§ **WORK REQUEST**:
Return the lines below exactly, please, from the one containing "Viewport: 1554px width, 930px" through the last one, both included, and leave out any pictures.

§ **MATERIAL TO PROCESS**:
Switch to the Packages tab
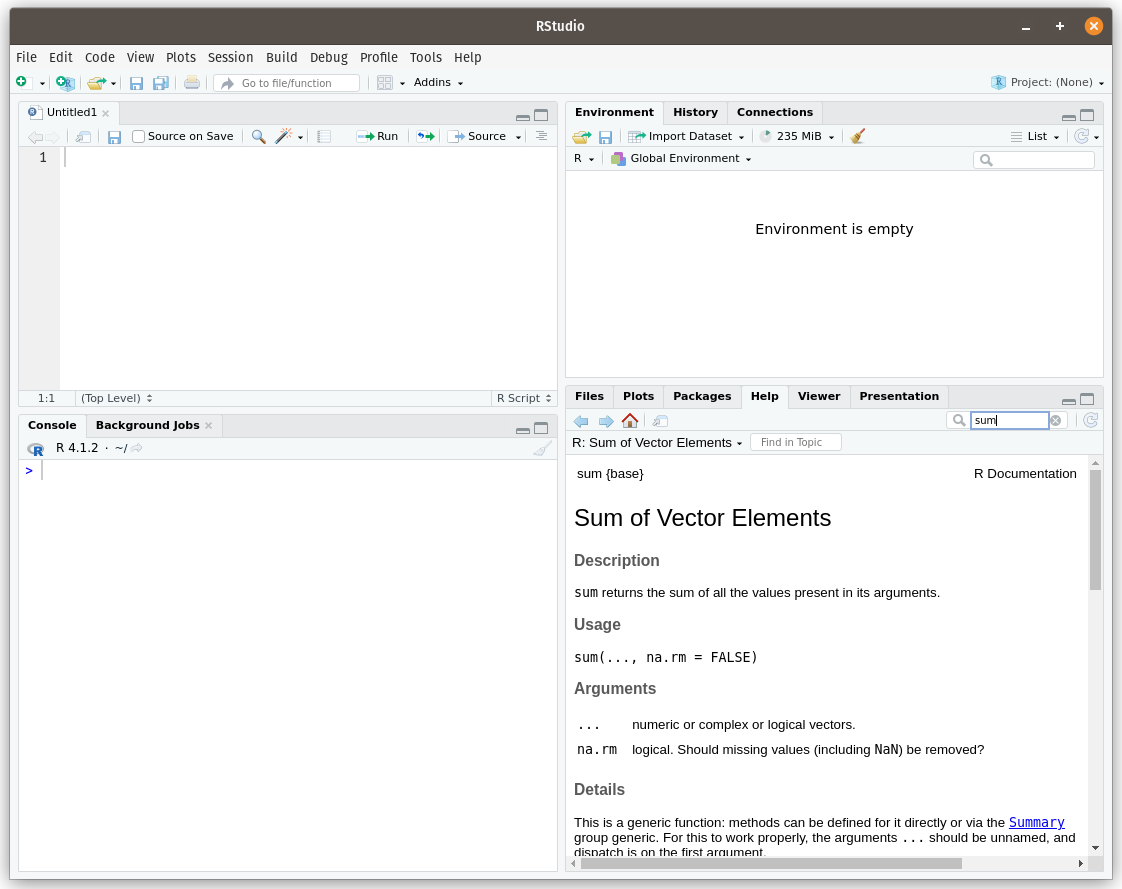The image size is (1122, 889). (702, 397)
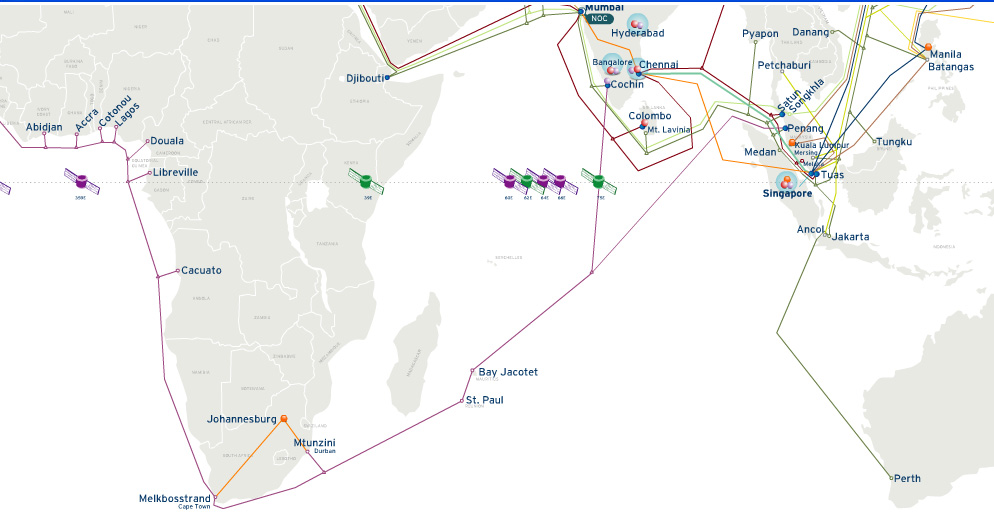Click the Libreville city label
Screen dimensions: 994x522
pyautogui.click(x=176, y=172)
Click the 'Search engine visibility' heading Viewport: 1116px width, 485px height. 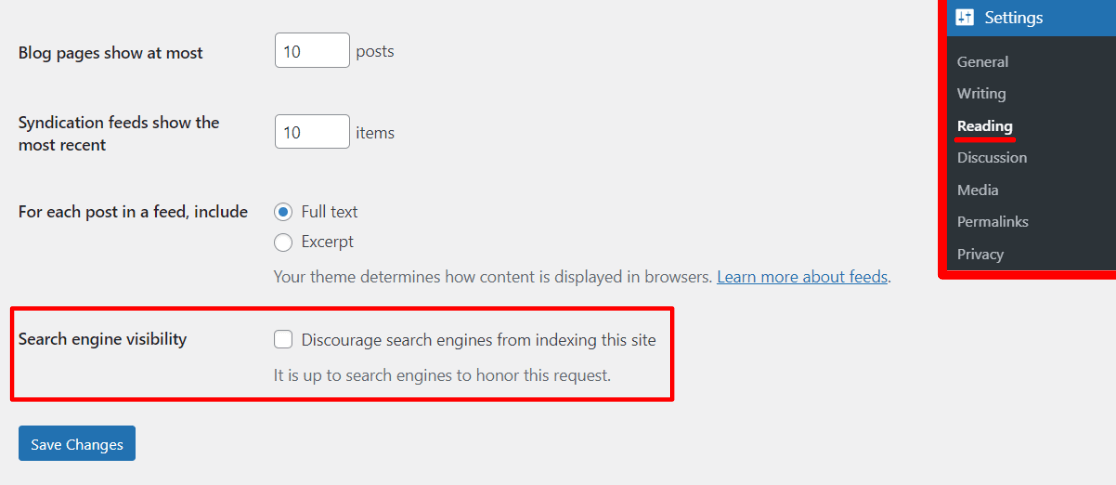pyautogui.click(x=102, y=339)
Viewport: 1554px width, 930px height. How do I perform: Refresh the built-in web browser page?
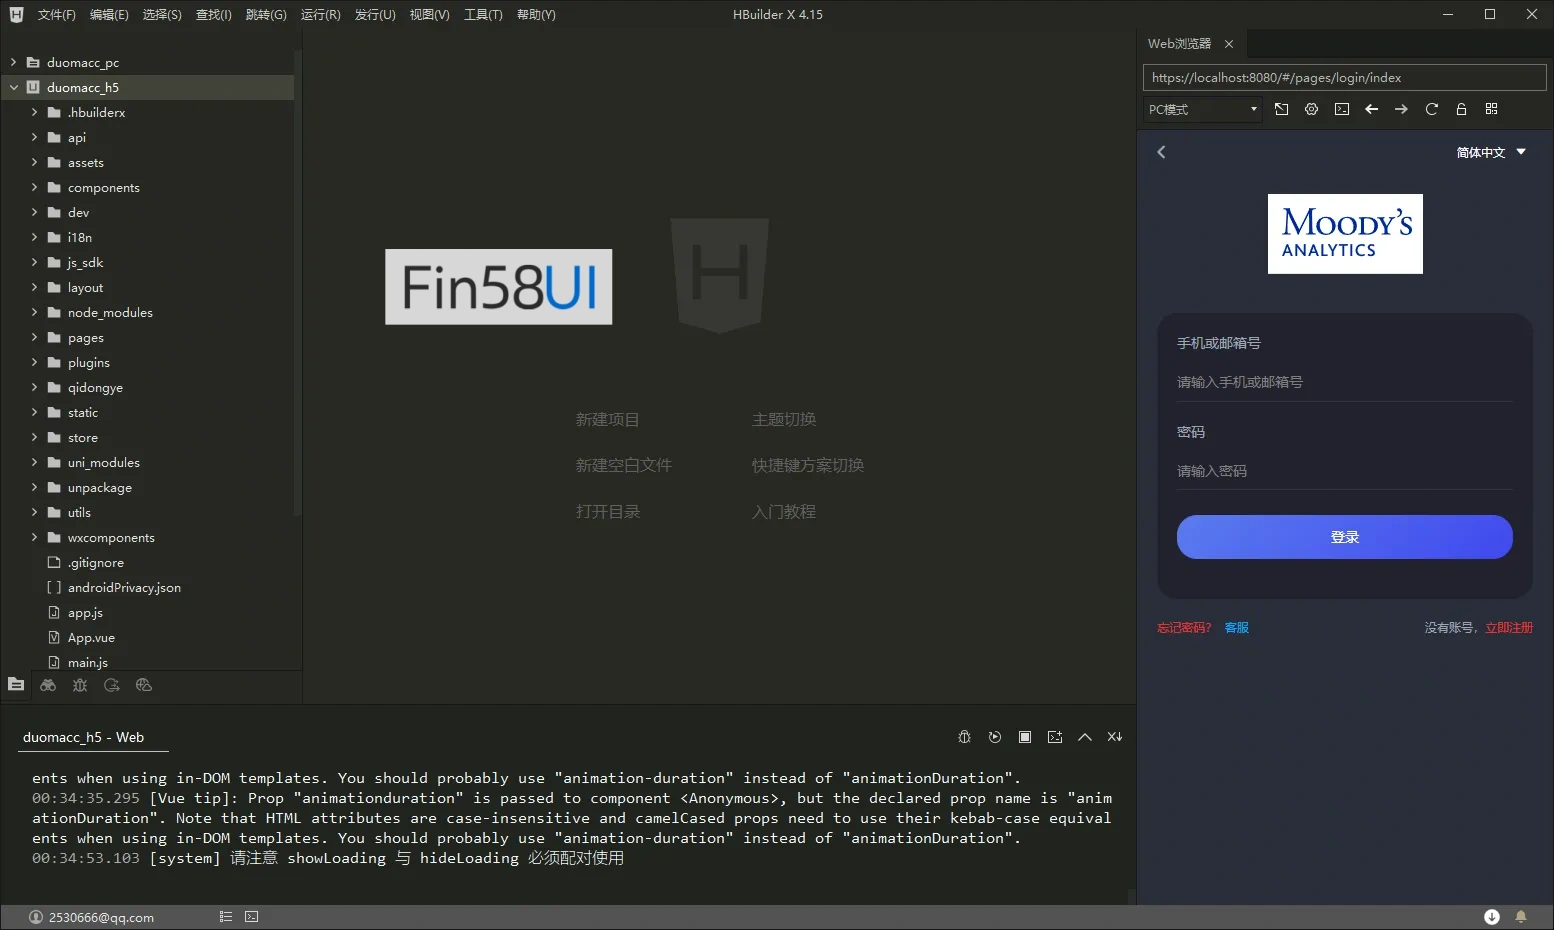click(1431, 109)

§ **YOUR SOLUTION**:
Viewport: 1554px width, 930px height. How do I perform: Refresh the built-in web browser page?
click(1431, 109)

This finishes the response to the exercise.